Approaching Parity: Considerations for adapting enterprise monitoring and incident response (IR) capabilities for efficacy in cloud environments, and how to operationalize these capabilities with a playbook.
Matt Heinze
BSidesRDU 2018

There is no denying the ubiquity of cloud computing, and for most organizations, Infrastructure as a Service (IaaS) in particular as the new norm. The model for cloud security is typically a shared responsibility between the provider and the consumer, which really means the consumer is ultimately responsible. Whether your infrastructure is completely hosted, is partly hosted, or is soon-to-be hosted in the cloud, your security posture must adapt appropriately if your monitoring and Incident response capabilities are to remain effective. Developing an accurate view of nefarious activity in cloud environments still requires the multi-layered approach it did in the enterprise; however, it must adapt to include sources such as Amazon Web Services (AWS) CloudTrail IaaS logs, VPC Flow logs, endpoint logs, and more. This data must be captured and arranged in a manner to make it actionable, requiring you to have a plan for the IR lifecycle even though you might not own the mitigation process. Approaching Parity is a talk about adapting your security posture for monitoring and IR in IaaS environments, through native capabilities, third-party products, via workaround, or any combination of the three, and then operationalizing this telemetry with the CSIRT playbook. Though this talk provides AWS IaaS examples, the topics presented are applicable to other IaaS providers too.

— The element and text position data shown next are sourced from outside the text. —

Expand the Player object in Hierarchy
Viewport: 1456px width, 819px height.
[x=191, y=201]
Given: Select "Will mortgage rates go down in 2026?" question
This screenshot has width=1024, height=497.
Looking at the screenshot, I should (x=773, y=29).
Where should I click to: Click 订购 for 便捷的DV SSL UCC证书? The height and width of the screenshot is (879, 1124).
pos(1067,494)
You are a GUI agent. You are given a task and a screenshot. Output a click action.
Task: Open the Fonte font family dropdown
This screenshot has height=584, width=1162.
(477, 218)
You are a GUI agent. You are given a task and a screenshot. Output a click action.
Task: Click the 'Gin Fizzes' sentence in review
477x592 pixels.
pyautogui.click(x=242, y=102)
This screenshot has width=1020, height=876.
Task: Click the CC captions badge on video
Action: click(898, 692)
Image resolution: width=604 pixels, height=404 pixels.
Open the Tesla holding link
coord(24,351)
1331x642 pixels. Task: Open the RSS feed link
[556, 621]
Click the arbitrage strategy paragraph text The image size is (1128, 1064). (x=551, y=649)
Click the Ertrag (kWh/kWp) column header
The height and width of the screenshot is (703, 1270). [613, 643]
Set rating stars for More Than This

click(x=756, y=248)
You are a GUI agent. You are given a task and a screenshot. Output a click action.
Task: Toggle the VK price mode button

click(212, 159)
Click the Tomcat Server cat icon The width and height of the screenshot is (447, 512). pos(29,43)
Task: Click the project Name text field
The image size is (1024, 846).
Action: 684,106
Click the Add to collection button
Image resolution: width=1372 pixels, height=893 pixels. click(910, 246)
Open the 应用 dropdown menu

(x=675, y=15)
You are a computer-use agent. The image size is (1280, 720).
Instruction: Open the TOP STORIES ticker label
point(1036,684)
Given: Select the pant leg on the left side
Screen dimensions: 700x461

As an information security practitioner with 20 years of IT experience, Matt helps protect Cisco’s network and assets as a first responder on the Computer Security Incident Response Team (CSIRT). Matt shares his monitoring and incident response expertise with the InfoSec community by participating in groups such as the Defense Security Information Exchange (DSIE) and the North Carolina InfraGard. Matt’s hobbies include making his own sauerkraut and competitive rifle shooting, both activities that have absolutely nothing to do with information security.